[Dataset entries]
===

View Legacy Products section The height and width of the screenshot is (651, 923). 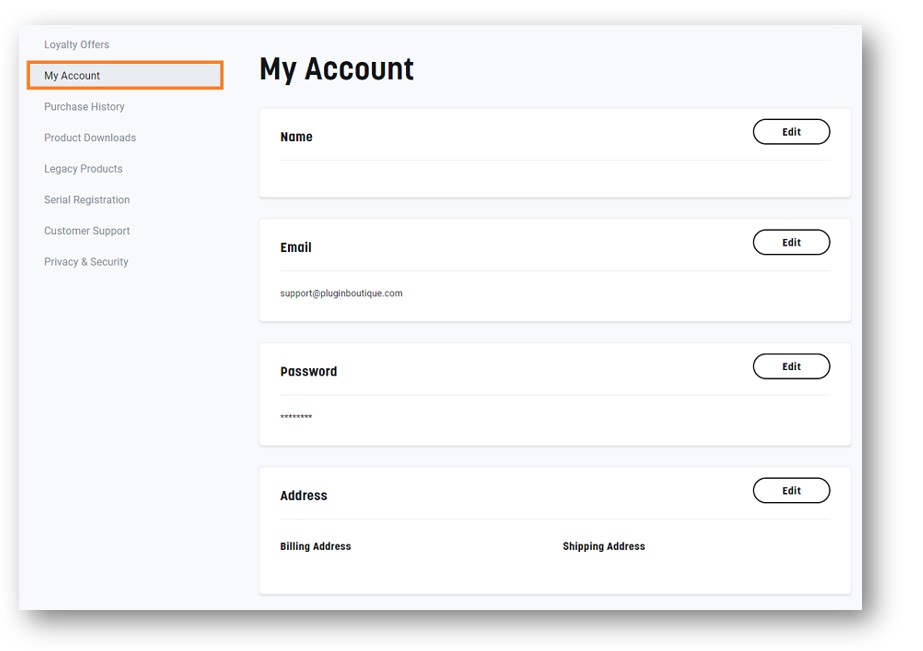(83, 169)

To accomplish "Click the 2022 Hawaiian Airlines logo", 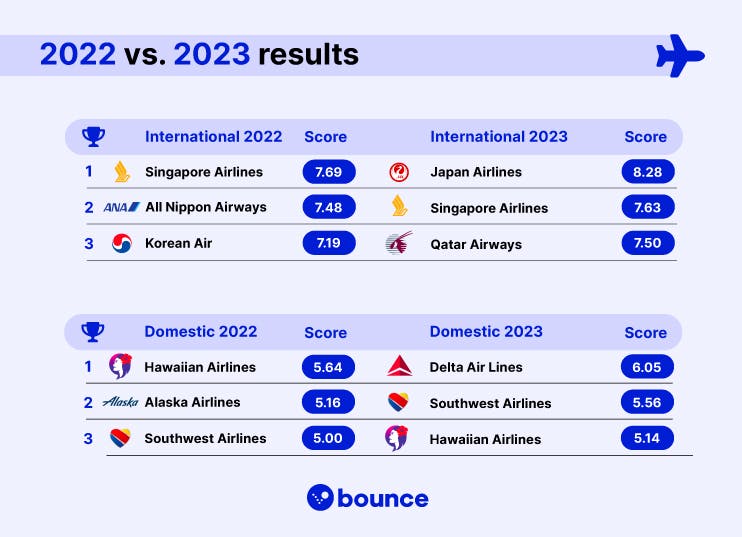I will [x=121, y=367].
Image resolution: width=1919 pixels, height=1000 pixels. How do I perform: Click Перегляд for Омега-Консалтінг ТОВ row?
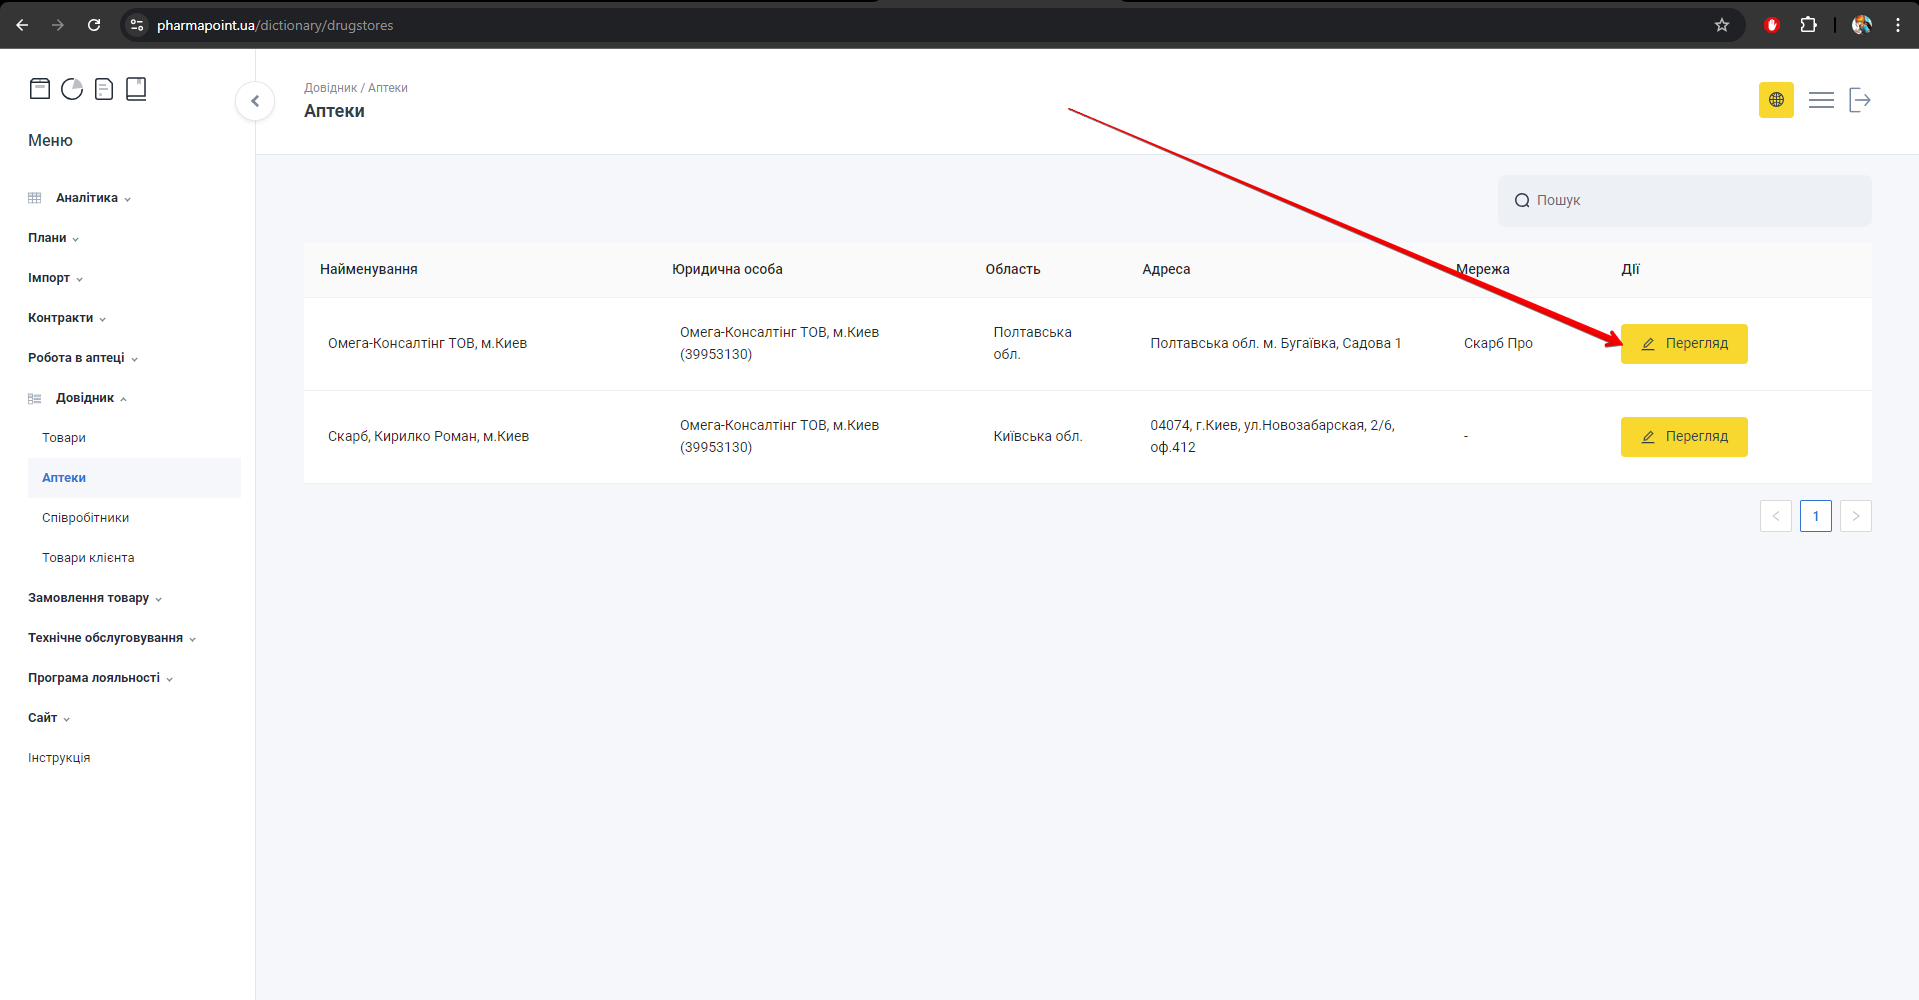[x=1684, y=344]
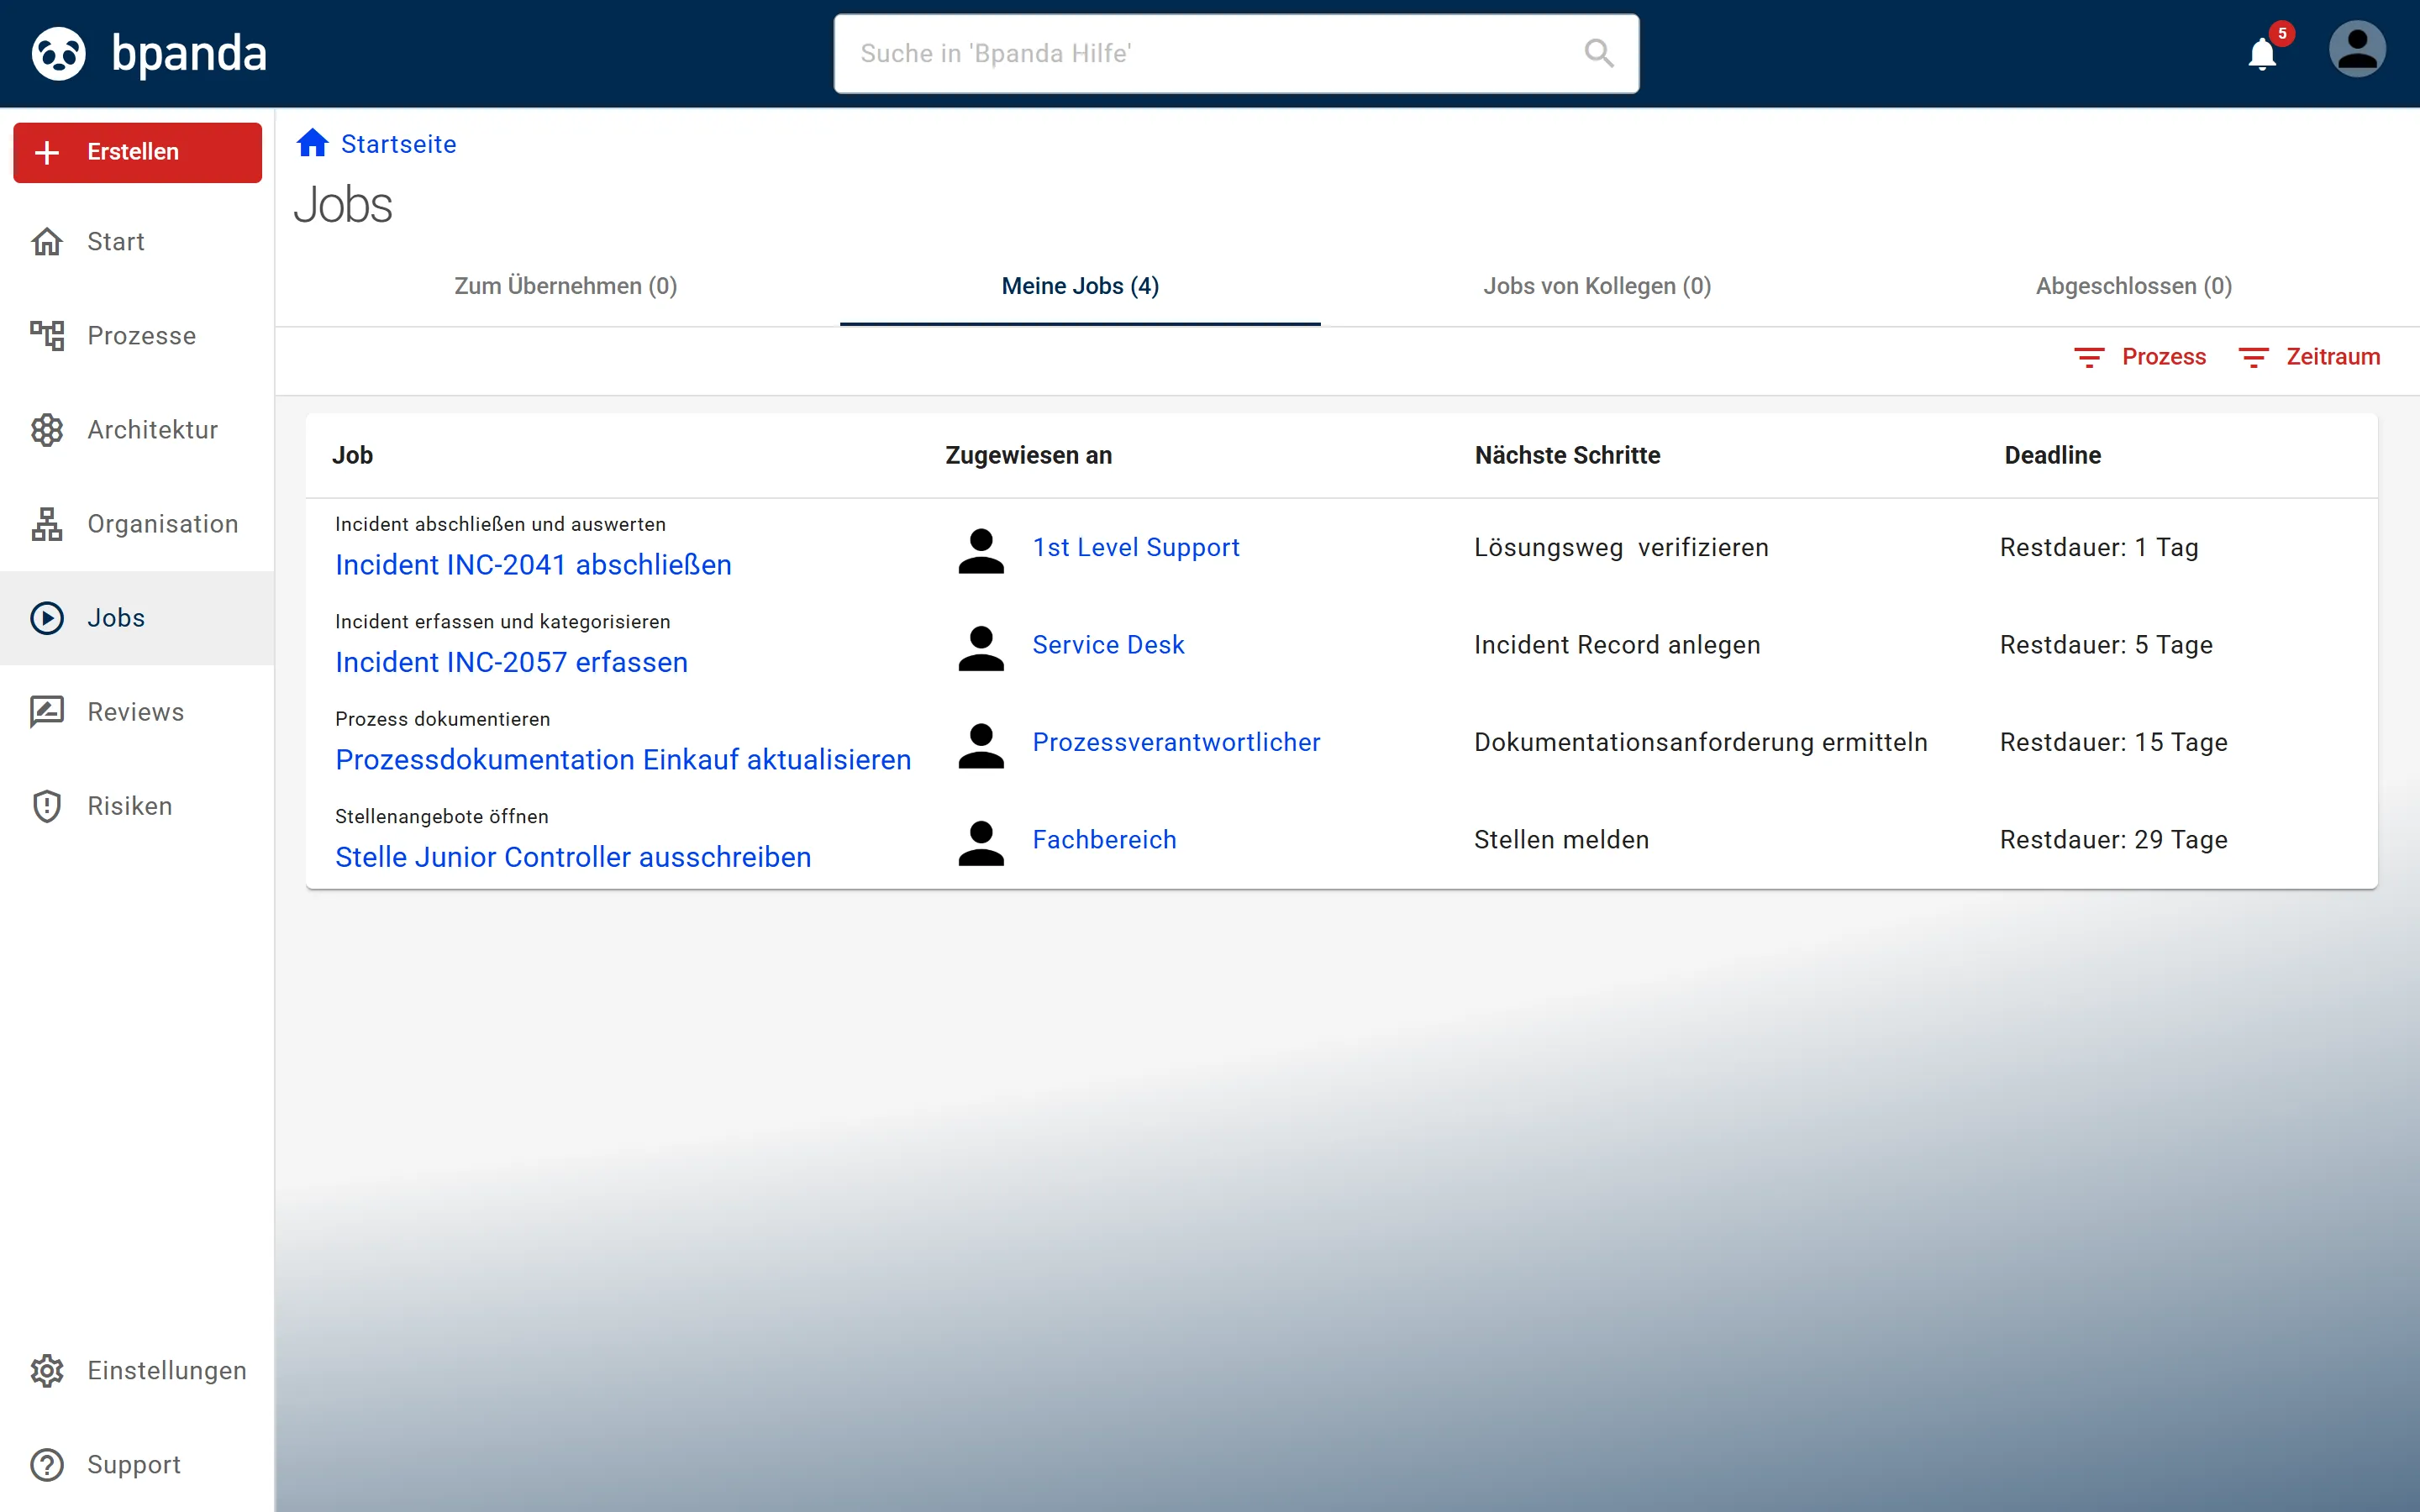Focus the Bpanda Hilfe search field
Viewport: 2420px width, 1512px height.
(x=1236, y=53)
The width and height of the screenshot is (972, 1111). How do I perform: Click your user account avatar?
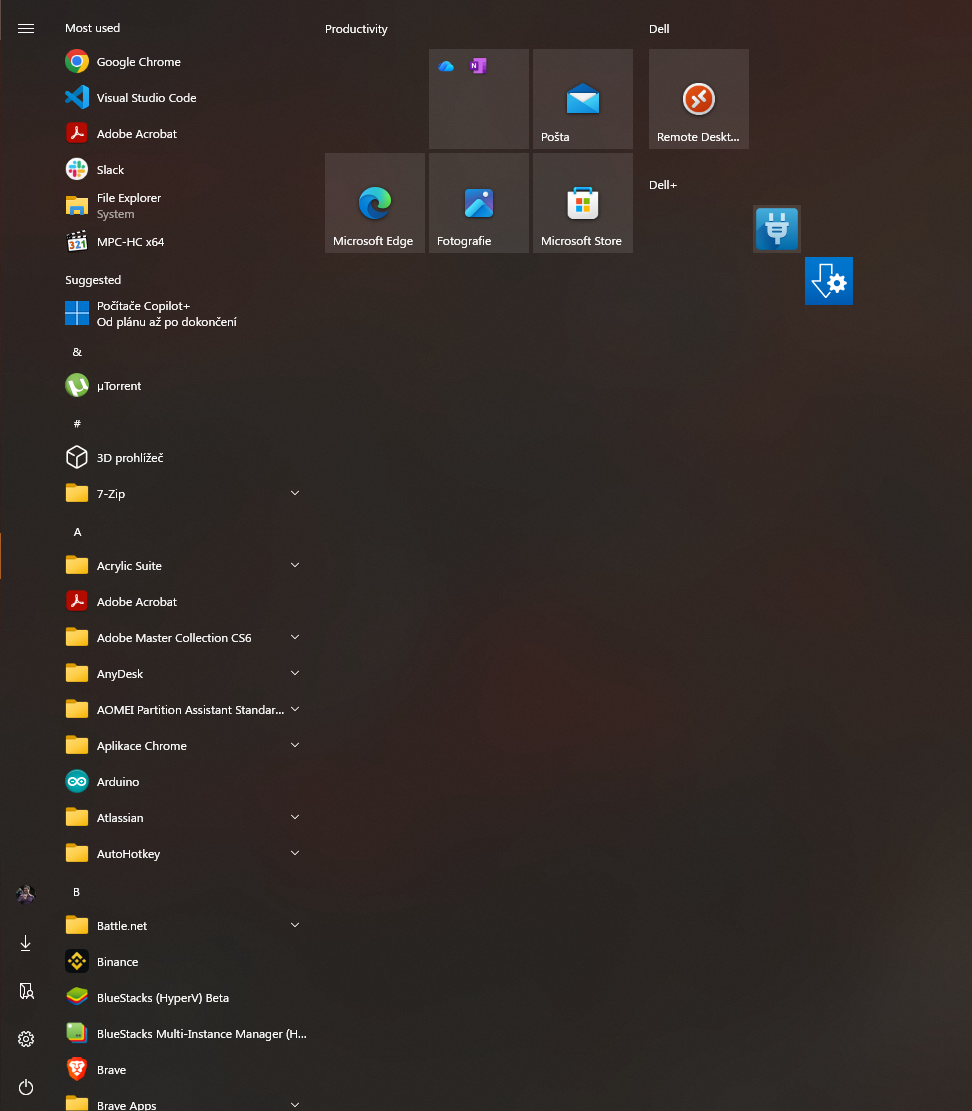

===

Retype the lines exactly. Begin at the one that holds "Image resolution: width=1919", stop at the last line of the entries above, and drop the pictures.

SOLUTION FOR THIS EXERCISE
Image resolution: width=1919 pixels, height=1000 pixels. How do I perform: Click Перегляд for Омега-Консалтінг ТОВ row?
[x=1684, y=344]
Focus the Bpanda Hilfe search field
Viewport: 2420px width, 1512px height.
(x=1236, y=53)
The width and height of the screenshot is (972, 1111). How do I perform: Click your user account avatar?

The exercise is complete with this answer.